• _Excerpt_:
Purpose of the Study:

  • To apply machine learning algorithms to identify patterns associated with high fructose intake in a healthy Mexican cohort.
  • To define high fructose consumption as intake exceeding 25 grams per day.
  • To explore clinical, behavioral, and nutritional factors linked to fructose consumption levels.

Main Methods:

  • Unsupervised (K-Means clustering) and supervised (Extreme Gradient Boosting, Random Forest, Histogram-based Gradient Boosting) machine learning algorithms were employed.
  • Analysis was conducted on a healthy Mexican cohort.
  • Shapley Additive Explanations (SHAPs) were used for model interpretation.

Main Results:

  • K-Means clustering revealed three distinct subgroups, one with less favorable anthropometric, biochemical, and behavioral characteristics.
  • Supervised models achieved balanced accuracies around 80% and Area Under the Curve (AUC) up to 88.1% in distinguishing intake levels.
  • Key features associated with high fructose intake included body mass index, triglycerides, sleep duration, alcohol consumption, and anxiety indicators.

Conclusions:

  • Fructose consumption is influenced by multiple factors, highlighting its complex nature.
  • Machine learning effectively uncovers dietary and metabolic patterns related to fructose intake.
  • These findings can inform future nutrition strategies and warrant further investigation.

• _Given records_:
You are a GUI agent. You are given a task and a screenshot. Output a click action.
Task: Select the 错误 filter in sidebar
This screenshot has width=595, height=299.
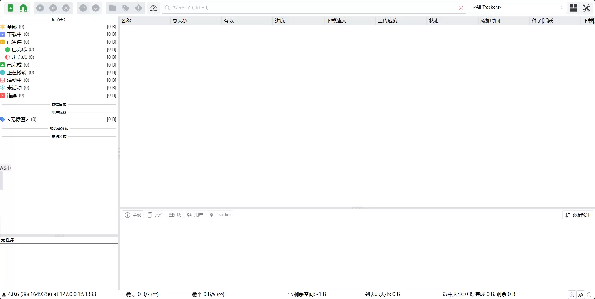(12, 95)
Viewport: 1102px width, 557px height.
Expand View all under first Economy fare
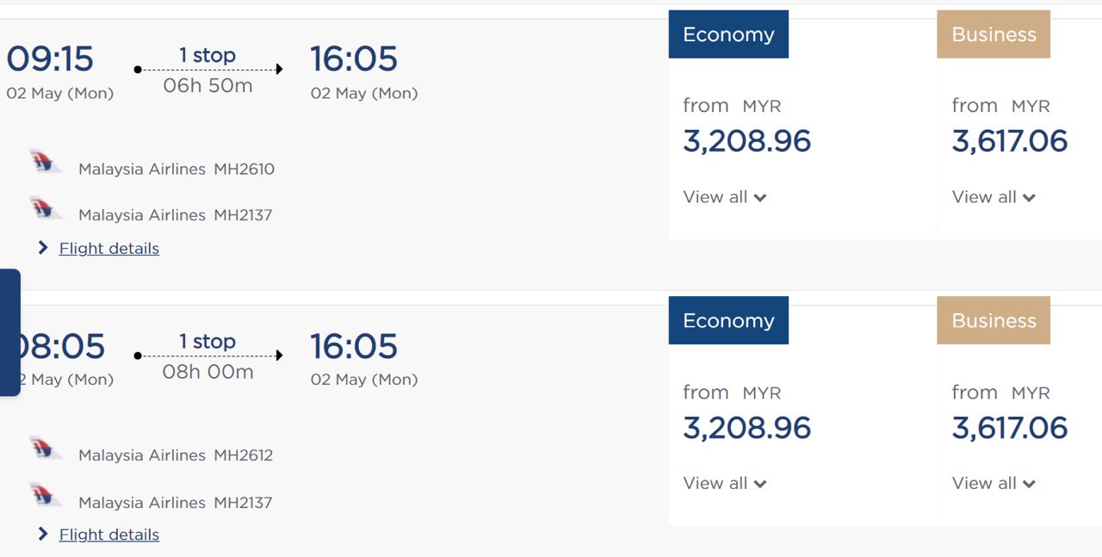pyautogui.click(x=724, y=197)
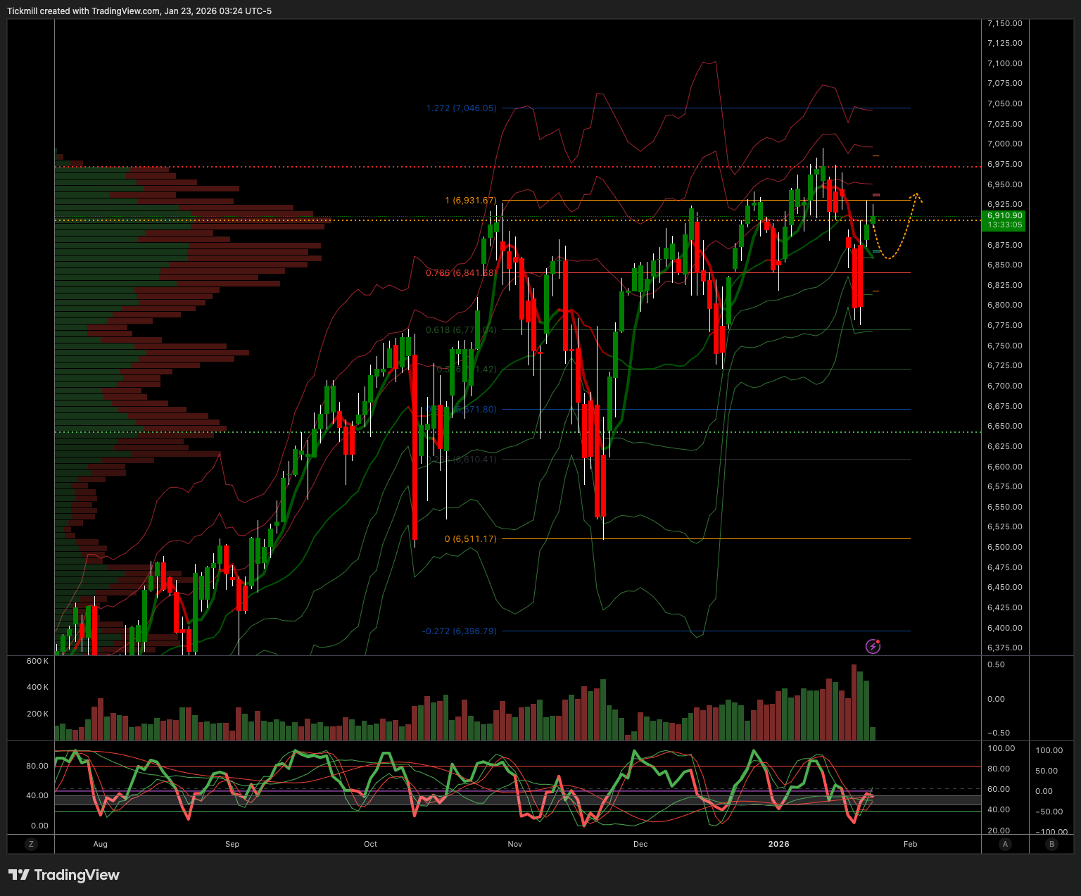Click the Z scale button bottom-left
The image size is (1081, 896).
point(31,844)
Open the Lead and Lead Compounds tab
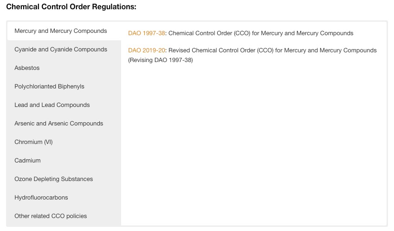The width and height of the screenshot is (394, 231). click(64, 105)
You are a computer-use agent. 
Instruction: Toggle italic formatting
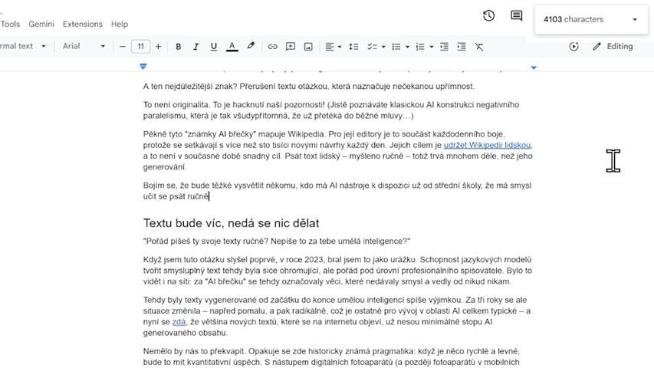click(x=196, y=47)
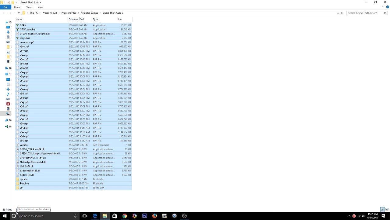Open the Share ribbon tab

click(x=29, y=7)
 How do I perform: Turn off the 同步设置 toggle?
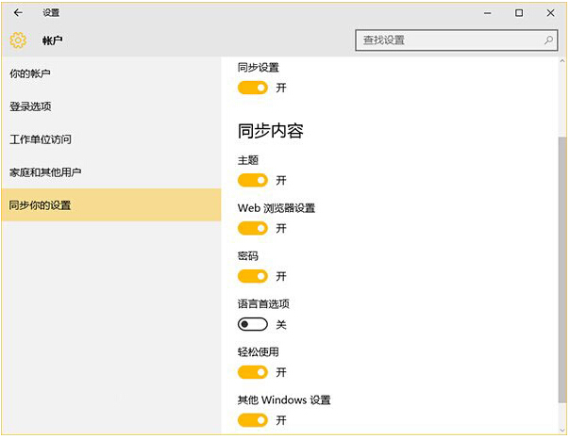pyautogui.click(x=253, y=88)
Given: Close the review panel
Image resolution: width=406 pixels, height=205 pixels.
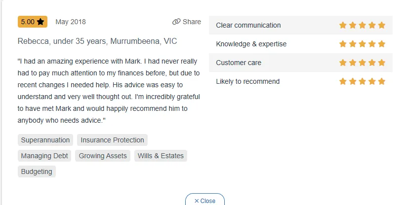Looking at the screenshot, I should [x=205, y=201].
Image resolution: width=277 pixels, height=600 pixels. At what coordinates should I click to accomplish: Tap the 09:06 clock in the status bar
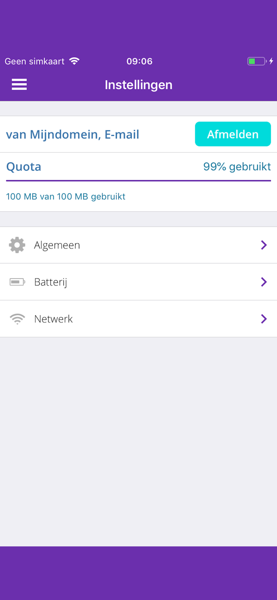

• _Exercise objective_: Repeat word for word the part of the fructose study summary between "Purpose of the" and "fructose consumption levels.", inclusive.

• _Answer_:
Purpose of the Study:

  • To apply machine learning algorithms to identify patterns associated with high fructose intake in a healthy Mexican cohort.
  • To define high fructose consumption as intake exceeding 25 grams per day.
  • To explore clinical, behavioral, and nutritional factors linked to fructose consumption levels.